Supplied passage
--- BEGIN ---
Here are four of my other Bierce favorites:
MAD, adj. Affected with a high
degree of intellectual independence; not conforming to standards of
thought, speech and action derived by the conformants from study of
themselves; at odds with the majority; in short, unusual. It is
noteworthy that persons are pronounced mad by officials destitute of
evidence that they themselves are sane. For illustration, this present
(and illustrious) lexicographer is no firmer in the faith of his own
sanity than is any inmate of any madhouse in the land; yet for ought he
knows to the contrary, instead of the lofty occupation that seems to
him to be engaging his powers he may really be beating his hands
against the window bars of an asylum and declaring himself Noah
Webster, to the innocent delight of many thoughtless spectators.
CARTESIAN, adj. Relating to
Descartes,
a famous philosopher, author of the celebrated dictum, cogito ergo
sum - whereby he was pleased to suppose he demonstrated the reality
of human existence. The dictum might be improved, however, thus:
cogito cogito ergo cogito sum - "I think I think, therefore I
think that I am;" as close an approach to certainty as any philosopher
has yet made.
PHONOGRAPH, n. An irritating toy
that restores life to dead noises.
TELEPHONE, n. An invention of the
devil which abrogates some of the advantages of making a disagreeable
person keep his distance.
What might Bierce have said of the iPod and
iPhone?
Charles
Old Chevies
From Ed:
Charles,
My dad had a 1966 Chevy Caprice with in-dash ignition that he kept
for 40 years. He replaced the engine a couple times, something to be
expected of a Depression baby (and a NASA engineer). He didn't use it
the last 10 years, and if I had had the money and space (and an
indulgent wife), I'd have taken it off his hands.
He didn't drive it from California to Maryland, as he did with his
62 Corvair, but it
made many trips from Maryland to my mom's family in New Jersey.
As you know, it had a very simple engine and transmission with room
to spare in the engine compartment. I think the engine was between 200
and 250 displacement.
I'm pretty sure he had over 200,000 miles on it.
I just saw this Impala on Craigslist: 1964
Impala (obo) 64 impala - $11550 (Upper Marlboro)
Take care,
Snowed-in Ed
Hi Ed,
As you probably recall, the '65 and '66 full-sized
Chevies only differed from each other slightly in styling and
essentially not at all mechanically, other than some different engine
choices. If my memory serves, the '66 model saw the introduction of the
396 CID V8 (it was actually a 401, but GM fudged the number lower to
help mollify insurance companies), which replaced the '50s-era truck
engine based 409 as the most powerful engine choice. Also new in '66
was the Caprice high-end model, which displaced the Impala as top dog
in the pack.
--- END ---
Set exercise
Copy the post word for word, from "He didn't drive" up to and including "- $11550 (Upper Marlboro)". None of the items that come next are needed.

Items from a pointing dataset
--- BEGIN ---
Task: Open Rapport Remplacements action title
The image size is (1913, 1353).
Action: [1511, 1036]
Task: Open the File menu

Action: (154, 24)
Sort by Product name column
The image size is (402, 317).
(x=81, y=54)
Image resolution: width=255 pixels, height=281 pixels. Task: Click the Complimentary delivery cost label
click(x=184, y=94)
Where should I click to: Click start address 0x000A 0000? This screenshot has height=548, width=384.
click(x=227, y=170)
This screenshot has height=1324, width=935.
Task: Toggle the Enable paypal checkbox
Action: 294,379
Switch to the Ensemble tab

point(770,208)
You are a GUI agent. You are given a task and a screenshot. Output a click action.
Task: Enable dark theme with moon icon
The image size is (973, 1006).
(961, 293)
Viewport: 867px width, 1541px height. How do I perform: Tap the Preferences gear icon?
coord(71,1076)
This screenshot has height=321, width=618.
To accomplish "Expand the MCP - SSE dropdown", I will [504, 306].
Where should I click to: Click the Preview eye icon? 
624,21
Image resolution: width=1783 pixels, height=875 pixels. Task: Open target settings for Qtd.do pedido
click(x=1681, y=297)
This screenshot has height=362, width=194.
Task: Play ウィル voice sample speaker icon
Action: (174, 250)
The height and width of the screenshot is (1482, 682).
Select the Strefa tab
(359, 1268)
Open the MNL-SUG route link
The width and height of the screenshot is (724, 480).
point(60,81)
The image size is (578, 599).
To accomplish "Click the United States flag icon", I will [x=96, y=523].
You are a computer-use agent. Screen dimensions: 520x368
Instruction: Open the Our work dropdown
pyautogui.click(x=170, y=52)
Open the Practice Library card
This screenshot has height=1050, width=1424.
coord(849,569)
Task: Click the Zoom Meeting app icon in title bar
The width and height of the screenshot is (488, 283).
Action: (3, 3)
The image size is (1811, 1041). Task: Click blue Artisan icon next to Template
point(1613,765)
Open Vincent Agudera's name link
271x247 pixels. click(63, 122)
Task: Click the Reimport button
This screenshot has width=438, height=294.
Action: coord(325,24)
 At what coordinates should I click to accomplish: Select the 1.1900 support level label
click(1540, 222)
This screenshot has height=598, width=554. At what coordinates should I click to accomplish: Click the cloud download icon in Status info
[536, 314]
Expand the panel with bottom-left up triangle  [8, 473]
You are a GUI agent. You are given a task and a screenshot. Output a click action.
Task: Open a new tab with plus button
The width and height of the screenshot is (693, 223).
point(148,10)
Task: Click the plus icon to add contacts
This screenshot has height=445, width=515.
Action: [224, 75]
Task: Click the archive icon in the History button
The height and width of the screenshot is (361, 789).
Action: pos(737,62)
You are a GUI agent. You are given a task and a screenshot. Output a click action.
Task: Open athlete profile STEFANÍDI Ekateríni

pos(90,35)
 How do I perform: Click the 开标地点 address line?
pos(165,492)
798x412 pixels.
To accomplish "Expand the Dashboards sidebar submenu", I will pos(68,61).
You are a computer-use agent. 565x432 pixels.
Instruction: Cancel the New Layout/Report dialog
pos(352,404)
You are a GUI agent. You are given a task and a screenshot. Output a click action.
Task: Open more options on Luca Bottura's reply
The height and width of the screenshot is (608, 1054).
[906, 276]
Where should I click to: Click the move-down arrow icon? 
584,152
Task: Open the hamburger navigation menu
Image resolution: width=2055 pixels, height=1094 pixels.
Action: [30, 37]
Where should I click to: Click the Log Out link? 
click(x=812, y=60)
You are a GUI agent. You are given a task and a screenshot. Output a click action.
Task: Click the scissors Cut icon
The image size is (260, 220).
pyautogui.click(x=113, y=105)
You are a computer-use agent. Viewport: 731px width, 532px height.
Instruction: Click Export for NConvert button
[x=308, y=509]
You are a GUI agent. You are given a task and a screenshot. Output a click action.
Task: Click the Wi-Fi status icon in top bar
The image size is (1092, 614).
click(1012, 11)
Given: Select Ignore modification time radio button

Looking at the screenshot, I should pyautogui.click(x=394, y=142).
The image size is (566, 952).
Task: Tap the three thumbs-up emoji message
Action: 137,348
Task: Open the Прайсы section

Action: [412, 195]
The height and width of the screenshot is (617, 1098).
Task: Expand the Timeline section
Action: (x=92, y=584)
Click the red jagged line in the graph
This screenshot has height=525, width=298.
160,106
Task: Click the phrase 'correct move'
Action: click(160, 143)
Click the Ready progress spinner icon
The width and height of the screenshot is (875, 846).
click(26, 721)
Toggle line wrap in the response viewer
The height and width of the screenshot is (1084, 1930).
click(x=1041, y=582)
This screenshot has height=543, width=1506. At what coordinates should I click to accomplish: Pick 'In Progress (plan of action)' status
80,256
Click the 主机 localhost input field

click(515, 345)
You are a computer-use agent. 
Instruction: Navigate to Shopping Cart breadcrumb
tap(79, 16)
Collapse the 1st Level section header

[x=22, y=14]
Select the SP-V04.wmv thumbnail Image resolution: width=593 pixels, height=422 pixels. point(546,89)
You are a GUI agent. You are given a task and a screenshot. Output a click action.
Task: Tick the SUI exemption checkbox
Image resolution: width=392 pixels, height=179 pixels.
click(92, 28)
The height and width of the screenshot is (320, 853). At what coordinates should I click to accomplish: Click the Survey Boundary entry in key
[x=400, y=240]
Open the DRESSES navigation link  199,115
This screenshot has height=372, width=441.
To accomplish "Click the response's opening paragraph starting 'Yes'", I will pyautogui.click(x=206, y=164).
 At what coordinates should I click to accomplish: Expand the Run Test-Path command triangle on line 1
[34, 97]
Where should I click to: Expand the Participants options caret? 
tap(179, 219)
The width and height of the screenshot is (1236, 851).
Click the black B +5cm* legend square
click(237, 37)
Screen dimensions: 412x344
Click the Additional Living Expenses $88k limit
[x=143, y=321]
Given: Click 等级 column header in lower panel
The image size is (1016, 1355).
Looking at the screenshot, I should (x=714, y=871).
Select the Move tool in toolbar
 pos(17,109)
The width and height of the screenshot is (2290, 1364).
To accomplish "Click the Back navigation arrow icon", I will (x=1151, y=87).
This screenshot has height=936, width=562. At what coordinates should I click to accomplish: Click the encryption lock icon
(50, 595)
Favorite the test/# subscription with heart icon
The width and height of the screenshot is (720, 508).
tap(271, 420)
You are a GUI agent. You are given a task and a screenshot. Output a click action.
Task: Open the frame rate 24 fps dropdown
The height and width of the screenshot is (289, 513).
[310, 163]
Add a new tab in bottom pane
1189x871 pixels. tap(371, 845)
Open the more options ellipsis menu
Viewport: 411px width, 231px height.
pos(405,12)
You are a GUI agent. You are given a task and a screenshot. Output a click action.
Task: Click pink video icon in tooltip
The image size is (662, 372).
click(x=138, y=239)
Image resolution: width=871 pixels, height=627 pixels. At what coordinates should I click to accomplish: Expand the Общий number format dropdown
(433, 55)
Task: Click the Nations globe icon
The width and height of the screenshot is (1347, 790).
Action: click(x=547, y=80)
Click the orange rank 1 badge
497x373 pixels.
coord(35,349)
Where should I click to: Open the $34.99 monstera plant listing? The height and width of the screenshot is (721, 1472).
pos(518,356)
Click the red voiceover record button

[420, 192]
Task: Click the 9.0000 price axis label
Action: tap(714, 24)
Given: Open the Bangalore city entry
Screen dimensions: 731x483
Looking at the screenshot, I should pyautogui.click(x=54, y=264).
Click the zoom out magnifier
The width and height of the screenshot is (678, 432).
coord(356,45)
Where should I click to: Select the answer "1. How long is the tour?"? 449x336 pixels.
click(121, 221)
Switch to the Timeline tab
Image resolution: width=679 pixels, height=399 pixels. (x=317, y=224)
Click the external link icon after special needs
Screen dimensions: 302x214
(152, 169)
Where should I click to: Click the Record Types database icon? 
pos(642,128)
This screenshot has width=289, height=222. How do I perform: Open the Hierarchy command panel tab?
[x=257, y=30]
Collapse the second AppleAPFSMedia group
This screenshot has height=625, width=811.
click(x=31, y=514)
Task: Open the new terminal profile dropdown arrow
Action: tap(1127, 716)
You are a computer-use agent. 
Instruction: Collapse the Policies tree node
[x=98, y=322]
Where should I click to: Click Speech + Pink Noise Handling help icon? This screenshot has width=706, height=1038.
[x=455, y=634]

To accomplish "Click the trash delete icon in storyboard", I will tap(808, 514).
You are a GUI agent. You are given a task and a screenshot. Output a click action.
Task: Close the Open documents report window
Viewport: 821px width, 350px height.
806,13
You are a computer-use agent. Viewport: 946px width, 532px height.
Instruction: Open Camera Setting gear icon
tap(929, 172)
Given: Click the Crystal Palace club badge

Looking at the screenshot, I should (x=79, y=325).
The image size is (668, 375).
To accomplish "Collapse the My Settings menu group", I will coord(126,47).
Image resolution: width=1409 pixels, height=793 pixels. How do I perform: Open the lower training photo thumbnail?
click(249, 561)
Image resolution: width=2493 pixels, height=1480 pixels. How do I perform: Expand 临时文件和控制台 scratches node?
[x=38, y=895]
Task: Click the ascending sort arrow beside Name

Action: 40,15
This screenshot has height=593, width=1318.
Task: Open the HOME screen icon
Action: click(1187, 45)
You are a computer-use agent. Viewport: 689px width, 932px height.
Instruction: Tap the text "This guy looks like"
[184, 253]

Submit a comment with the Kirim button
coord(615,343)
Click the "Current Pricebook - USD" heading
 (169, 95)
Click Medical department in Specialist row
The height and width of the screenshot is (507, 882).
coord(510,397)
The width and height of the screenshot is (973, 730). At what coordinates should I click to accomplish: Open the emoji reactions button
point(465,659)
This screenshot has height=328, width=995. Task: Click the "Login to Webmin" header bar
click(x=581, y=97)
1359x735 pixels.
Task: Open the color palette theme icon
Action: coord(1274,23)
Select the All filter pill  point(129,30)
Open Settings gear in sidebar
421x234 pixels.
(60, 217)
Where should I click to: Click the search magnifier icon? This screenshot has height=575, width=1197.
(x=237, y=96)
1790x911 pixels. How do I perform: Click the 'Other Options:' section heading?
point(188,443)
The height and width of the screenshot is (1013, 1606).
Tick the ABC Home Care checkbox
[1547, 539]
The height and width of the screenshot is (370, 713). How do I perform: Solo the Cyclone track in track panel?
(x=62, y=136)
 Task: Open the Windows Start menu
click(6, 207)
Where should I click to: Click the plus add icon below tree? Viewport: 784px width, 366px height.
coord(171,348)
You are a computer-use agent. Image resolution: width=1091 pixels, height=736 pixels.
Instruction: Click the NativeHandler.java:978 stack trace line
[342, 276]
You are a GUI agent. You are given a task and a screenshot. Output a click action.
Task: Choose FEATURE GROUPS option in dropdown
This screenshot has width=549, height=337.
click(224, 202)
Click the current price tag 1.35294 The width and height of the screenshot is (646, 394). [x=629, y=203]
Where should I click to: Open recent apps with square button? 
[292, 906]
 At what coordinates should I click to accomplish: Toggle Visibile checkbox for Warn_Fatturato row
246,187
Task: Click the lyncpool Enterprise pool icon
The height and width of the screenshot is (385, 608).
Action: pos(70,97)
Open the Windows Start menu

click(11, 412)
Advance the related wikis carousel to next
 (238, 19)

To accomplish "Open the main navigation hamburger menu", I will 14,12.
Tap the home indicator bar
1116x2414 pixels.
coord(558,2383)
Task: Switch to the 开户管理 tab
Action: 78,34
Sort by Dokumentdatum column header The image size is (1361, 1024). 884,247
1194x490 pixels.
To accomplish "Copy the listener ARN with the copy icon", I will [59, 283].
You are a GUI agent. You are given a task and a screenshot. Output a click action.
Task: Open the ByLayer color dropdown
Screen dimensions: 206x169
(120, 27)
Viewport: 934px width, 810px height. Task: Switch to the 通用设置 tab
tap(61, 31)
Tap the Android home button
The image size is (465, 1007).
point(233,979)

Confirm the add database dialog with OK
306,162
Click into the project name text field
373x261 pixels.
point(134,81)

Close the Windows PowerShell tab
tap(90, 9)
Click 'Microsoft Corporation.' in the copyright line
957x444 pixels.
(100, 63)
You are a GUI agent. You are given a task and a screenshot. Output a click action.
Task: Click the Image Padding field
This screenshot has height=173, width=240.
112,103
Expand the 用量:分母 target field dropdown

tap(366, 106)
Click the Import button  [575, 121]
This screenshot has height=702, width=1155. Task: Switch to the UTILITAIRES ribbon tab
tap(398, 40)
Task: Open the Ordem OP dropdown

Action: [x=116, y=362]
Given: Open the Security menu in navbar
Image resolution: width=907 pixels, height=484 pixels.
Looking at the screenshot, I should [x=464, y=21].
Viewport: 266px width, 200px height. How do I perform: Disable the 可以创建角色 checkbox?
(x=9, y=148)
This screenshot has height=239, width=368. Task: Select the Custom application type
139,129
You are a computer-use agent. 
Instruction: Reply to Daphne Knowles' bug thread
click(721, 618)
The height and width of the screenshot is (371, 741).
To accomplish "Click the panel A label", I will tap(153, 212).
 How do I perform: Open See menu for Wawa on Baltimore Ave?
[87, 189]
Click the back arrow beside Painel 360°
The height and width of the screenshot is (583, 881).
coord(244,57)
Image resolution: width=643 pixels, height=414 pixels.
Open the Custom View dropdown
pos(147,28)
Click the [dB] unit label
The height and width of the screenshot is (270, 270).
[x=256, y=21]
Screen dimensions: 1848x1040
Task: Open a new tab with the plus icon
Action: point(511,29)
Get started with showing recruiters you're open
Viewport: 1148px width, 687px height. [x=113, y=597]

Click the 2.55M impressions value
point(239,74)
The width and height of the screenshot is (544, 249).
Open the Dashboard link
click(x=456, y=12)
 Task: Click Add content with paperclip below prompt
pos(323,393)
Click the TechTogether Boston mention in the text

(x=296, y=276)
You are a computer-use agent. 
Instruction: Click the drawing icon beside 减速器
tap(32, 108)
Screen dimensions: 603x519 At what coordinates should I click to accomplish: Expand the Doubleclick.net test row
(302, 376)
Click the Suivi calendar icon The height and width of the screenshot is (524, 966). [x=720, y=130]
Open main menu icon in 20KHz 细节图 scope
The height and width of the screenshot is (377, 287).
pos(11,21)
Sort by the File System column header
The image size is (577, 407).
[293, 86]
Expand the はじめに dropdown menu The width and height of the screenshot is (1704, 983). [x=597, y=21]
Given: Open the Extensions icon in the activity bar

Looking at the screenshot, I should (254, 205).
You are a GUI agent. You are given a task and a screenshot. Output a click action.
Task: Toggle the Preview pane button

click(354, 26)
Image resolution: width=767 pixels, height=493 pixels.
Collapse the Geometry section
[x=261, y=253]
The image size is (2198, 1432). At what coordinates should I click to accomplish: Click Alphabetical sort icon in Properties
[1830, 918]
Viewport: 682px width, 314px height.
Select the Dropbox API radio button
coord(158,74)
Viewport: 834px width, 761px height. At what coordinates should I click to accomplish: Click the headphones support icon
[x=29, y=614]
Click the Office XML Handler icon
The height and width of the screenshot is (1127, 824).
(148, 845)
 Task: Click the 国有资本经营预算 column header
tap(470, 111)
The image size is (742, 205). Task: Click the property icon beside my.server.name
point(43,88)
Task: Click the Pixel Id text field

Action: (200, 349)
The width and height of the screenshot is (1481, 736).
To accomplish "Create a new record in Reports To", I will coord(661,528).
--- END ---
The reply
He didn't drive it from California to Maryland, as he did with his
62 Corvair, but it
made many trips from Maryland to my mom's family in New Jersey.
As you know, it had a very simple engine and transmission with room
to spare in the engine compartment. I think the engine was between 200
and 250 displacement.
I'm pretty sure he had over 200,000 miles on it.
I just saw this Impala on Craigslist: 1964
Impala (obo) 64 impala - $11550 (Upper Marlboro)